* **AIM OF THE EXERCISE**: Word for word, repeat all of the entries below.

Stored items

* * *

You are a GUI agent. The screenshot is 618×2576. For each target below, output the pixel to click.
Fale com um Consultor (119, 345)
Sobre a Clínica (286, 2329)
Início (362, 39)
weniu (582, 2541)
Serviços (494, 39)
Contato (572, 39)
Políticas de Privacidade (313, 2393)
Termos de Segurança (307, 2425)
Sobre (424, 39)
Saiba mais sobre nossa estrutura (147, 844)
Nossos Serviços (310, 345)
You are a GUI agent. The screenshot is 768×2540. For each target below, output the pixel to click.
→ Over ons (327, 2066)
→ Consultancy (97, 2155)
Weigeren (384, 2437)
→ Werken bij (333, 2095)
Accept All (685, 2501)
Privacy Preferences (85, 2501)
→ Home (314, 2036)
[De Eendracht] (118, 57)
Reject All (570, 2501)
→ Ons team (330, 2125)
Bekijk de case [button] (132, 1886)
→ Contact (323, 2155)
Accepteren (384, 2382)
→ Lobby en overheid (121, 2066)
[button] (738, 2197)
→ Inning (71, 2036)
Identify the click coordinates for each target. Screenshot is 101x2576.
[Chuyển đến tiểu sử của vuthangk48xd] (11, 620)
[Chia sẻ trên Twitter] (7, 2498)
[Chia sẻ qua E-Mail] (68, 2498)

* * *

* **EXPECTED OUTPUT**:
You are a GUI agent. The screenshot is 618×2576. For each target below, output the pixel to click.
Fale com um Consultor (119, 345)
Sobre a Clínica (286, 2329)
Início (362, 39)
weniu (582, 2541)
Serviços (494, 39)
Contato (572, 39)
Políticas de Privacidade (313, 2393)
Termos de Segurança (307, 2425)
Sobre (424, 39)
Saiba mais sobre nossa estrutura (147, 844)
Nossos Serviços (310, 345)
You are a GUI agent. The screenshot is 768×2540. For each target below, output the pixel to click.
→ Over ons (327, 2066)
→ Consultancy (97, 2155)
Weigeren (384, 2437)
→ Werken bij (333, 2095)
Accept All (685, 2501)
Privacy Preferences (85, 2501)
→ Home (314, 2036)
[De Eendracht] (118, 57)
Reject All (570, 2501)
→ Ons team (330, 2125)
Bekijk de case [button] (132, 1886)
→ Contact (323, 2155)
Accepteren (384, 2382)
→ Lobby en overheid (121, 2066)
[button] (738, 2197)
→ Inning (71, 2036)
Identify the click coordinates for each target. Screenshot is 101x2576.
[Chuyển đến tiểu sử của vuthangk48xd] (11, 620)
[Chia sẻ trên Twitter] (7, 2498)
[Chia sẻ qua E-Mail] (68, 2498)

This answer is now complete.